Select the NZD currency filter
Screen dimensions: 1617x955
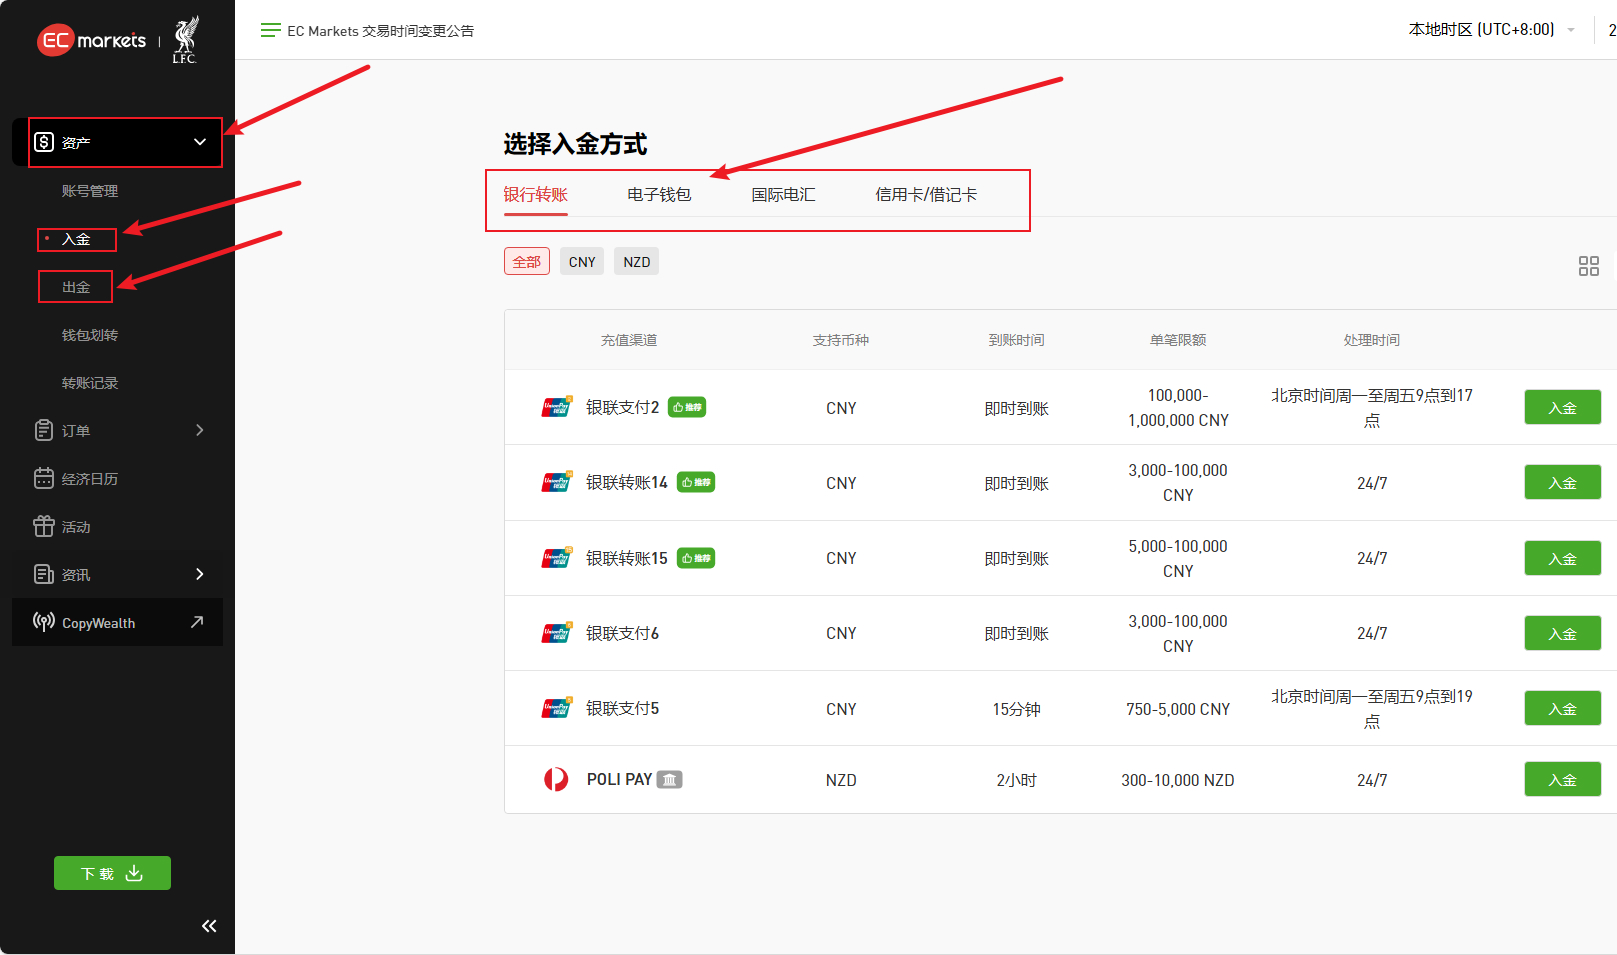tap(636, 261)
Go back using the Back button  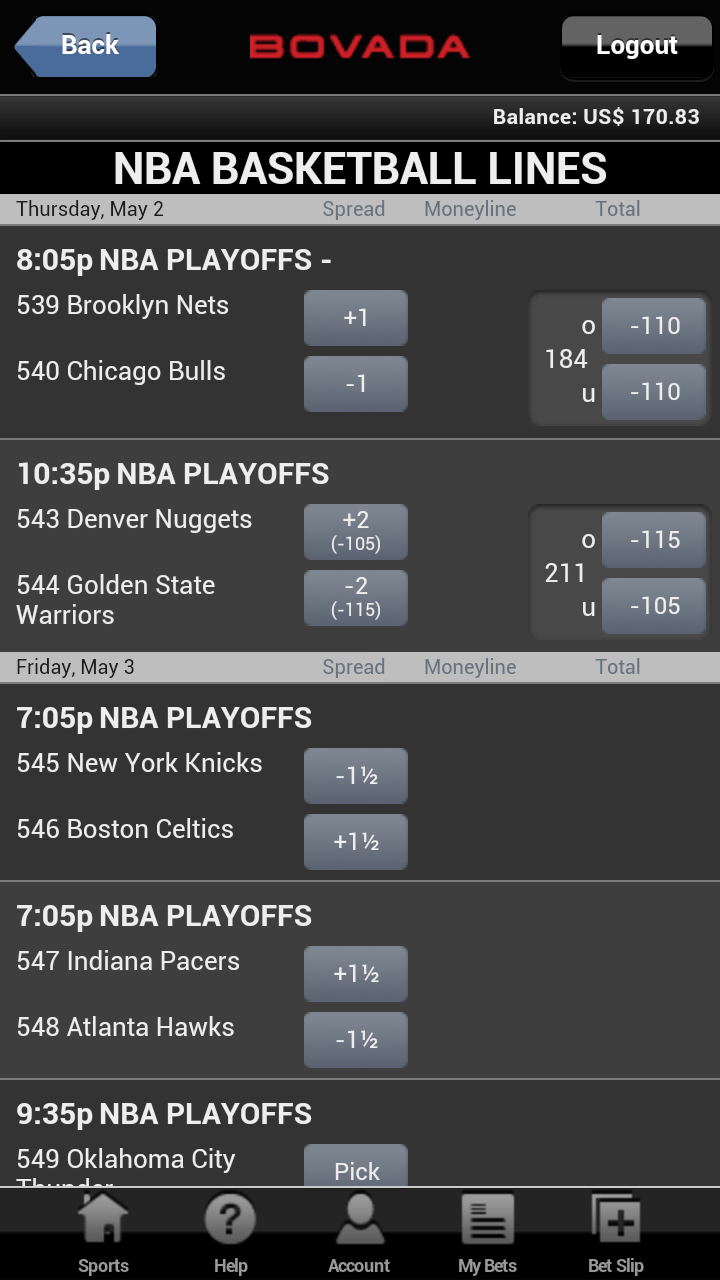87,46
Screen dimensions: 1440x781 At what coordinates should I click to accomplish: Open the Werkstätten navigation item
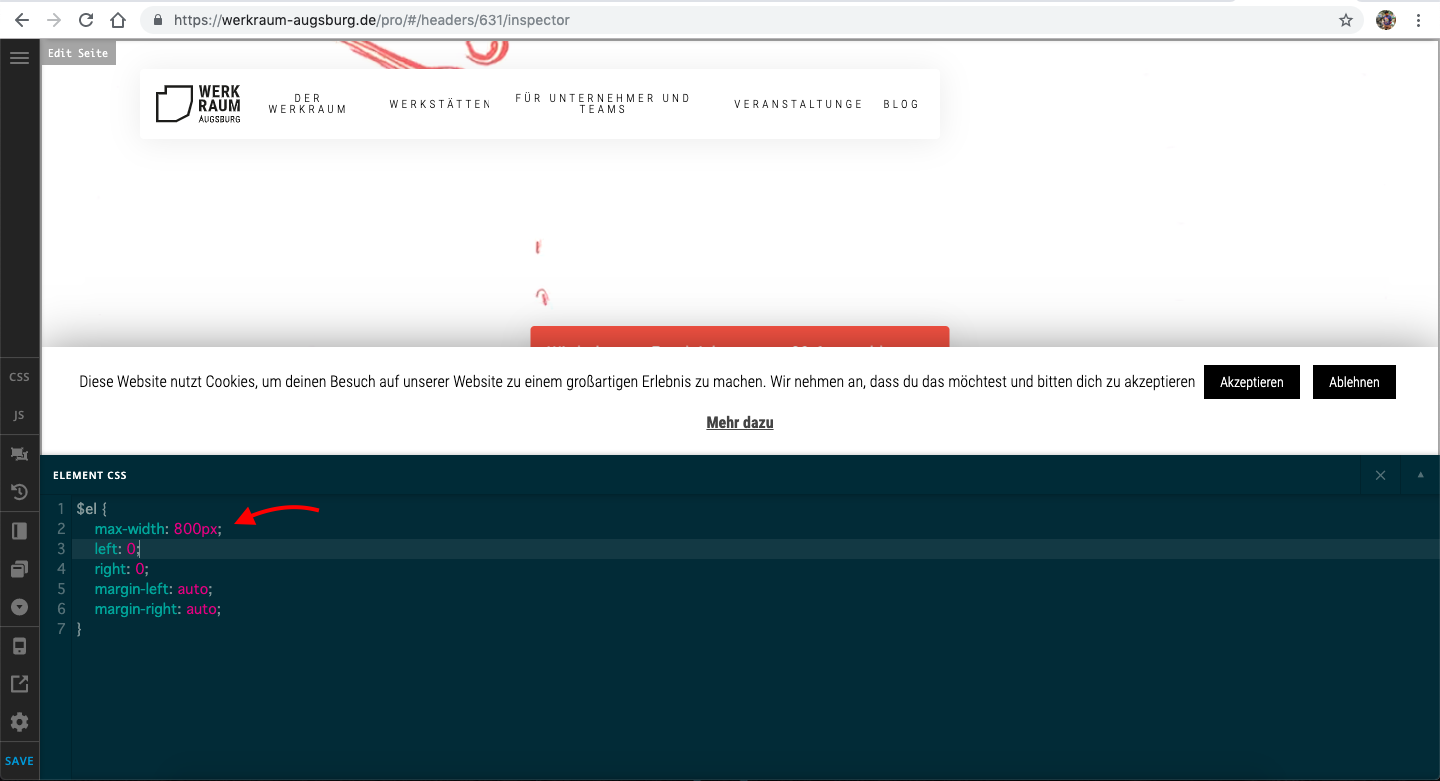tap(439, 104)
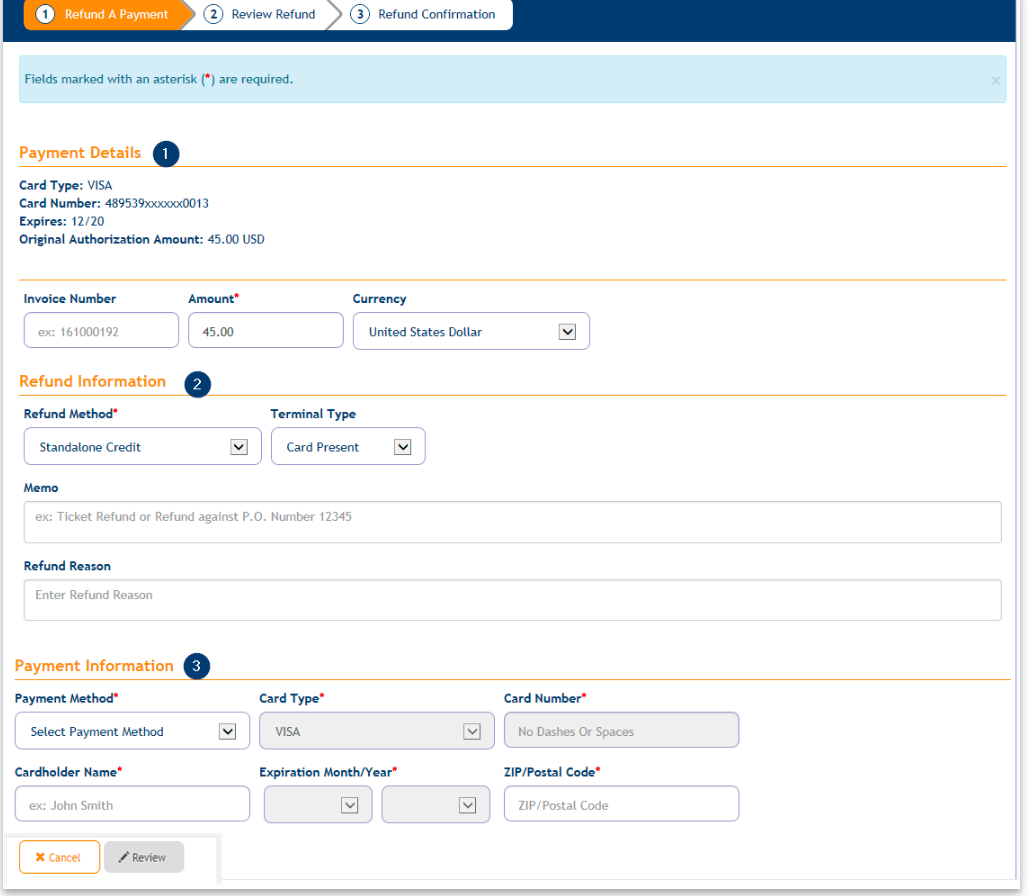1029x896 pixels.
Task: Open the Currency dropdown
Action: tap(471, 332)
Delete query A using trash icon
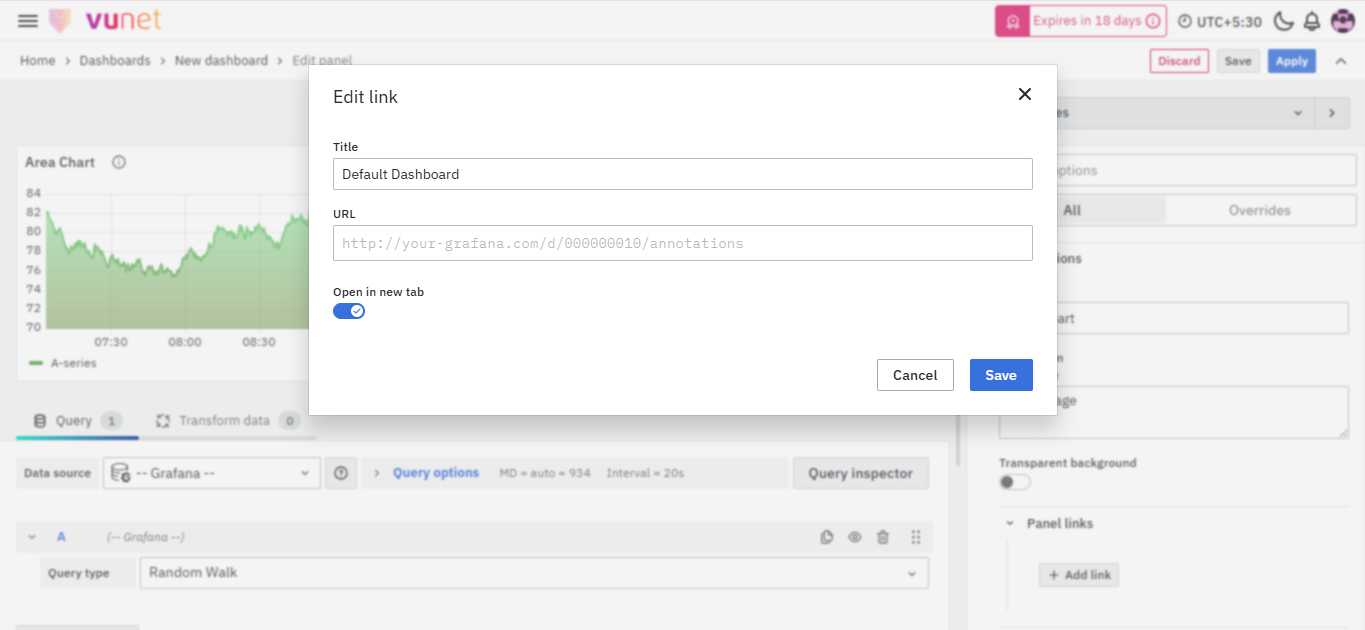Image resolution: width=1365 pixels, height=630 pixels. [x=883, y=537]
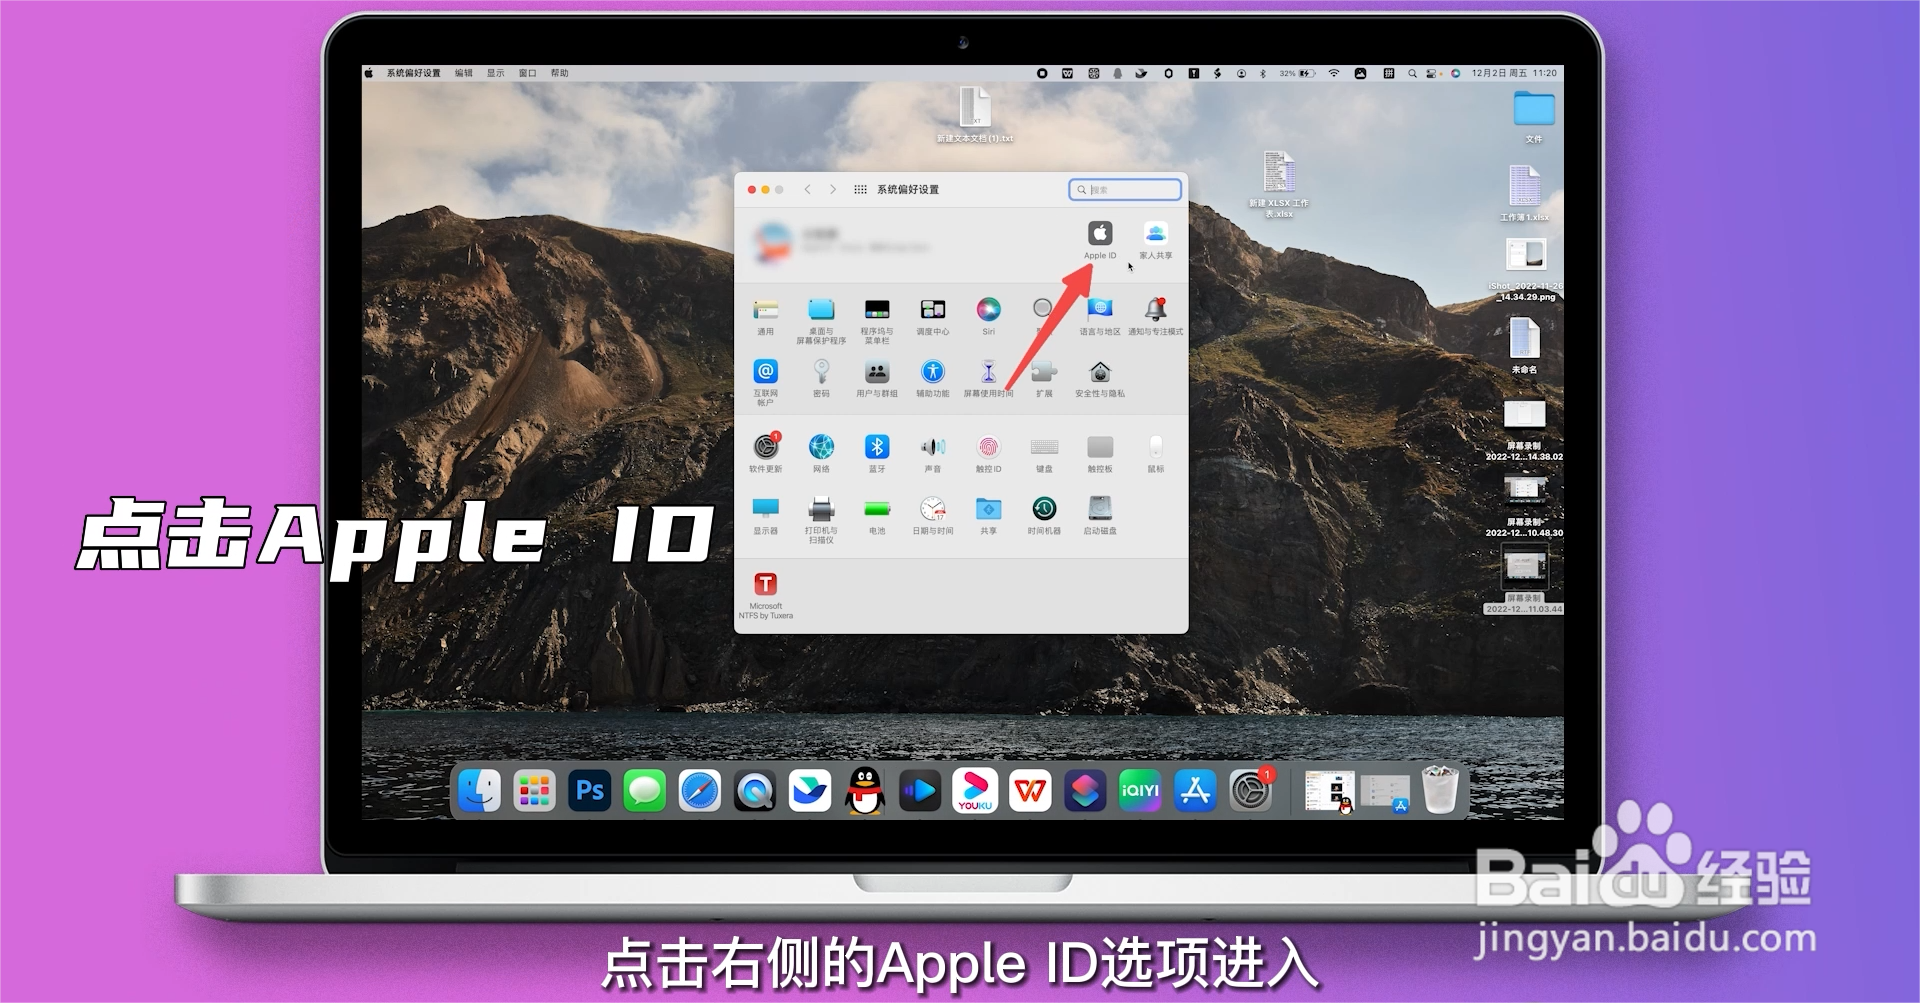
Task: Open 触控ID Touch ID preferences
Action: pyautogui.click(x=989, y=448)
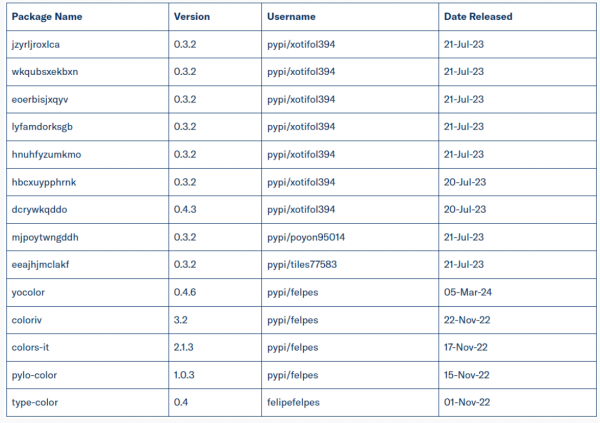600x423 pixels.
Task: Select the 05-Mar-24 release date cell
Action: [467, 292]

──────

§ What to produce: Copy out the part of the items that opens with the line containing "Screen dimensions: 1440x781" and closes with the line containing "Action: tap(471, 332)", including both of those lines, and leave the pictures out.

§ Answer for the task:
Screen dimensions: 1440x781 At what coordinates should I click to accomplish: Open the Werkstätten navigation item
tap(439, 104)
1029x896 pixels.
Task: Open the Currency dropdown
Action: tap(471, 332)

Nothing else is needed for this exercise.